DEVRİM: ULUSUN YENİDEN KURULUŞU

DEVRİM, SINIF ÇATIŞMASI DEĞİL, MİLLET DAYANIŞMASIDIR
ATATÜRK’ün devrim anlayışı, toplumda sınıf ayrımlarını keskinleştirmek değil; “halkçılık” ilkesi doğrultusunda herkesin eşit yurttaşlık haklarına sahip olmasını sağlar.
“Sınıfsız, imtiyazsız, kaynaşmış bir kitle” ideali esas alınır.

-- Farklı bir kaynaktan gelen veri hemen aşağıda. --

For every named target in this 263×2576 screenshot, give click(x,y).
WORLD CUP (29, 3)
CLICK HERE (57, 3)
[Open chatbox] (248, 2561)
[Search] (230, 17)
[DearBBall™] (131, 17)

EGEMENLİK, KAYITSIZ ŞARTSIZ MİLLETİNDİR
Devrim, millet iradesinin tam anlamıyla hâkim olmasıdır.
Hiçbir zümre, grup veya dış güç milletin iradesi üstünde olamaz.

SERMAYE, TABANA YAYILACAKTIR
Devrim, servetin ve üretim araçlarının küçük bir azınlığın elinde toplanmasını değil; toplumun tüm kesimlerinin üretime ve refaha ortak olmasını öngörür.
“Milli iktisat” ilkesiyle, yabancı sermaye bağımlılığı ve tekelci düzen reddedilir.

ÜRETİM, BAĞIMSIZLIĞIN TEMELİDİR
Atatürk’ün dediği gibi “siyasi bağımsızlık, ekonomik bağımsızlıkla tamamlanır.”
Tarım, sanayi, enerji, iletişim ve teknoloji sektörlerinde kendi kendine yeterlilik hedeflenir.

BİLİM VE EĞİTİM, DEVRİMİN RUHUDUR
Devrim, halkın cehaletten kurtulması ve çağdaş bilimin ışığında özgürleşmesi demektir.
Fırsat eşitliği sağlanarak, köylüden işçiye, kadından gence herkes bilgiye ve teknolojiye erişebilir.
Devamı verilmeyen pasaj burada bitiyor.